Tekanan eksternal nampaknya masih berlanjut terhadap pasar keuangan Indonesia dan berpotensi mengganggu ekonomi nasional. 

Fitch Ratings telah menurunkan peringkat utang Amerika Serikat (AS) dari rating teratas AAA menjadi AA+. Lembaga pemeringkat kredit itu memangkas peringkat kredit pemerintah AS menyusul kekhawatiran atas keadaan keuangan negara dan beban utangnya.

Bagi suatu negara apalagi sebesar Negeri Paman Sam Amerika Serikat, pemangkasan peringkat tersebut berdampak negatif karena investor cenderung melihatnya sebagai investasi yang lebih berisiko.

Hal itu dikhawatirkan berujung pada kebijakan bank sentral AS untuk kembali menaikkan tingkat suku bunga acuan. Saat ini, tingkat suku bunga The Fed berada di rentang 5,25%—5,50%, posisi tertinggi selama lebih dari dua dekade.

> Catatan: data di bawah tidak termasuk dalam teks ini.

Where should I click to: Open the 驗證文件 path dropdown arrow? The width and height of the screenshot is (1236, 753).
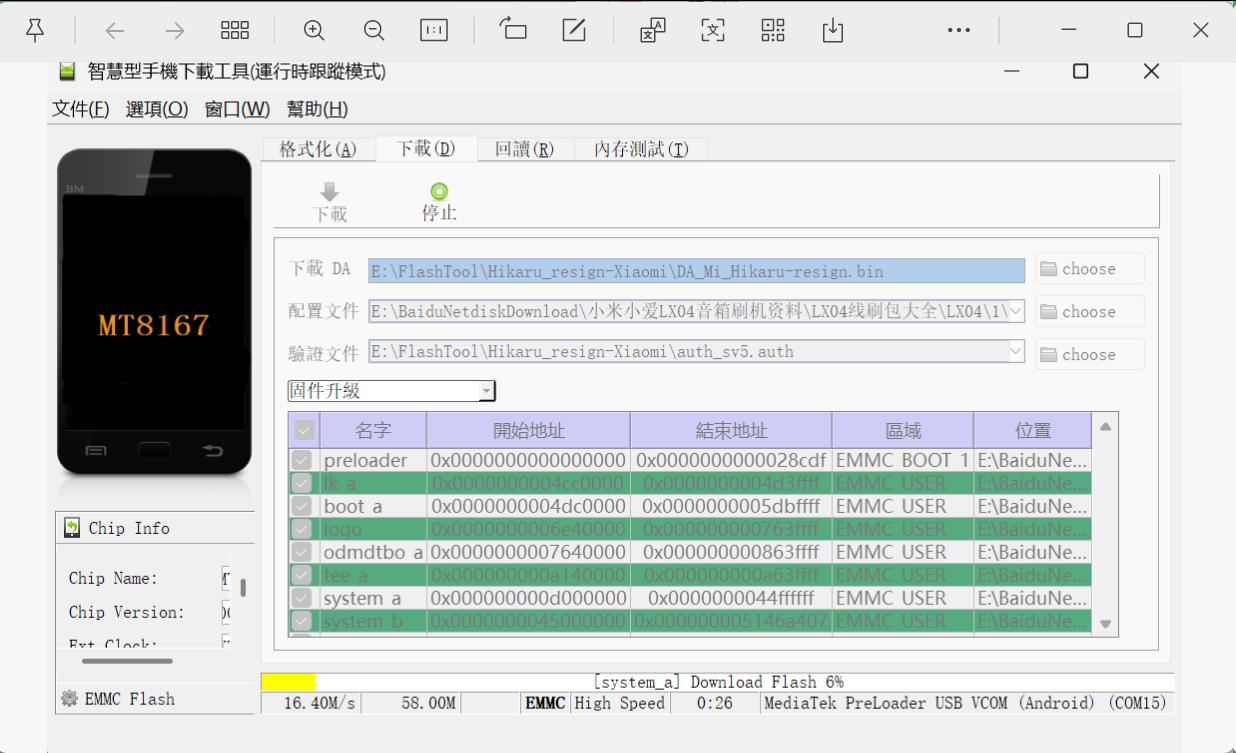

Apalagi The Fed juga dibebani target inflasi yang sulit dipenuhi karena tantangan ketahanan ekonomi dan pasar tenaga kerja yang belum sesuai dengan ekspektasi.

Kondisi dilematis ekonomi AS bisa berdampak pada Indonesia. Tingkat suku bunga di AS yang tinggi akan menekan konsumsi domestik yang pada akhirnya berdampak pada permintaan impor yang lebih rendah, termasuk dari Indonesia.

Dengan demikian pemerintah harus mewaspadai laju ekspor nasional terutama ke pasar AS yang trennya masih menurun. Ekspor produk tekstil, furnitur, dan produk karet Indonesia ke pasar Amerika Serikat akan terganggu.

Potensi perlambatan ekspor ke negara besar seperti Amerika Serikat, jika tidak disiasati oleh pemerintah, dikhawatirkan dapat menekan proyeksi pertumbuhan ekonomi Indonesia tahun ini dan tahun depan.

Di sisi lain, pemangkasan peringkat credit rating Amerika Serikat juga berdampak pada pasar keuangan Indonesia.

Bursa Efek Indonesia seharian berada di zona merah karena sikap hati-hati investor terhadap kemungkinan kenaikan lanjutan suku bunga The Fed. Nilai tukar rupiah pun terdepresiasi di atas Rp15.160-an per dolar AS.

Kondisi pasar nilai tukar ini sedikit anomali karena Amerika Serikat juga pernah mengalami penurunan rating oleh S&P dan dampaknya nilai tukar dolar AS melemah. Namun, kali ini dolar AS malah menguat terhadap mayoritas mata uang dunia.

Perkembangan ini menunjukkan bahwa volatilitas global masih bertahan dalam jangka menengah. Tentu ini harus menjadi perhatian utama bagi pemerintah dan otoritas keuangan di Tanah Air.

Namun demikian volatilitas arus modal asing diprakirakan akan semakin terbatas. Selain karena telah dilakukan besar-besaran pada tahun lalu, arus modal asing diyakini kembali masuk ke Indonesia jika The Fed menyatakan sudah cukup dengan kenaikan suku bunga.

Selain itu, indikator domestik yang stabil, seperti tingkat inflasi, akan membuat Indonesia masih menjadi salah satu tujuan aliran modal asing.

Dalam pertemuan dua hari lalu, Komite Stabilitas Sistem Keuangan (KSSK) memastikan pertumbuhan ekonomi Indonesia tetap baik didukung sejumlah indikator yang meningkat dan stabil

Konsumsi rumah tangga meningkat, aktivitas manufaktur dalam tren ekspansif, nilai tukar yang terkendali dan posisi inflasi yang kembali ke dalam sasaran lebih cepat dari prakiraan.

Tentunya kita mendukung pemerintah sebagai otoritas fiskal untuk terus mengoptimalkan APBN sebagai shock absorber dalam menghadapi turbulensi keuangan global yang terus berlanjut.

Selain itu, dukungan juga diberikan kepada Bank Indonesia sebagai otoritas moneter untuk terus memperkuat respons bauran kebijakan untuk menjaga stabilitas dan mendorong pertumbuhan ekonomi.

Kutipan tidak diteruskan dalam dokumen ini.